I’m not sure if I ever shared this with you, but when I took your English 100 course that summer I learned more about being a writer than I did in any past English course. I had taken several English classes, but your teaching, your expectations, and your guidance were incomparable. Since then, whenever students have asked for a recommendation for an English instructor, I have told them that if they really want to learn to write, they should take one of your classes.
With respect and gratitude,
A former student who wishes to remain anonymous
Due to my retirement, it has been far too long since I have had the opportunity to speak with you. I have always admired both your courage and your voice. Your article in the latest issue of the Advocate is a clear example of both. I am sorry you have had to endure this painful experience with a student who was clearly not prepared to take your course. It does not surprise me that you failed to have appropriate and necessary support from your administrators. I have seen this play unfold many times before–for example, in the CSM Nursing Program maybe 20 years ago.
Under certain circumstances, the type of administrative failure you describe is totally predictable. These types of administrative decisions, tragically, do not only fail to support quality faculty, they also undermine student success. In media stories about student success and failure, teachers are generally the focus. The narrative is usually about the need for quality teachers to achieve student success. Rarely do I see stories which discuss the role of administration. Administration is generally invisible and administrators are typically presented as a benign or positive influence. I think that the failures by administration you experienced are typical and, as I say, predictable. If educational outcomes are to improve, the competence of administrators and administrative practices needs to be part of the conversation.
I predict that administration will do everything possible to act as if your article does not exist. As a Latino educator, I want to thank you for giving this student a real and honest educational experience.

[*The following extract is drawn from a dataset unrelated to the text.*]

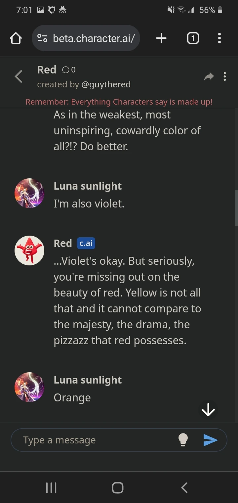Open @guythered creator profile

tap(106, 84)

The process of accommodation supported by the administration harms this student greatly by promoting a sense of false competence and entitlement as well as by undermining your appropriate authority. I am very sorry that you have experienced harm as well.
Ernie Rodriguez, Professor Emeritus, CSM & Cañada College
Merle’s rant was a good read–loaded with lots of drama and excitement. The article would make good reality TV. However, as with most stories in the press, there is always two sides to the story and we really only heard one side of this tail. Thanks to Fox Noise, the concept of “fair and balanced” in the media has become a joke, but you could have at least taken the time to get some sidebar comments from “John”, her ex-Marine, so we could get a better perspective as to what really happened. After all, she did manage to trash him better than a seasoned Taliban fighter ever could. I suspect “John” was only collateral damage and the author really wanted to attack her Dean and the VPI. To coin a phrase from a former President, “Mission Accomplished”, but did she really have to involve a student in her personal war, especially a member of a very elite club of citizens who have chosen to serve and help keep the rest of us safe?

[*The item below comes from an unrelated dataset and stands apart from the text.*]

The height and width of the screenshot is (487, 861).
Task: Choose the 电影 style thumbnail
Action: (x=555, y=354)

Roy Brixen, Professor Emeritus, Adjunct Professor—Electronics Technology, College of San Mateo
I loved your article — loved, loved, loved it. If it’s okay with you, I’m going to forward the article to a few of my adjunct friends. As adjuncts, we already feel dispensable and often worry that we’ll risk losing classes if a student files a complaint. I’ve had more than one friend become worried after a student complained or simply threatened to complain over something as silly as an assignment the student didn’t personally like.

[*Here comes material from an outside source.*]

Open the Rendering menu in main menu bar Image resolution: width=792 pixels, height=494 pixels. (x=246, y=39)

What I can’t believe is that the issue with John continued to escalate.
I’m sorry the student and the administration caused you so much stress, but I’m so proud of you for not only defending your values but also writing about your experience. I’m sure these issues happen frequently, but even after they’re resolved, people often feel too intimidated to discuss them. I think many readers will find your article to be cathartic as well.
An SMCCCD part-timer who wishes to remain anonymous
Last semester must have been a nightmare for you. Getting continually undercut by those in authority who should be supporting you and backing you up is horrible enough, but getting placed in a situation where you have legitimate fears for your own safety is even worse. I can’t say, however, that any of it surprises me, much as it appalls me. Between the desire to hold on to the flow of tuition money, the desire not to do something that would jeopardize the student’s ability to further his education, and the desire to “honor” the veteran’s service (there’s a whole lot of PC stuff on veterans these days, which feels very ironic to me for many reasons), I’m not really surprised by the way the administration acted. It would be nice, it would have been nice, if the administration would confront their dual role of providing certification to students (and it seems this student was mainly interested in getting certified that he had received an education) and of providing an education to students, and to struggle with the obvious tension that the former is meaningless if they don’t in good faith try to provide (and succeed in providing) the latter. Throughout the whole saga, there seems to be little interest on their part in whether or not the student is actually getting educated, even aside from the fact that their willingness to bend almost every rule on his behalf undercuts so much of what they claim to uphold.
I’m happy I don’t have to deal with hardly any of that. That mainly goes to the Dean of Advising, who I think does quite a good job of upholding the standards, of supporting (and certainly not undercutting) the faculty, and of drawing a line between providing reasonable and unreasonable accommodation.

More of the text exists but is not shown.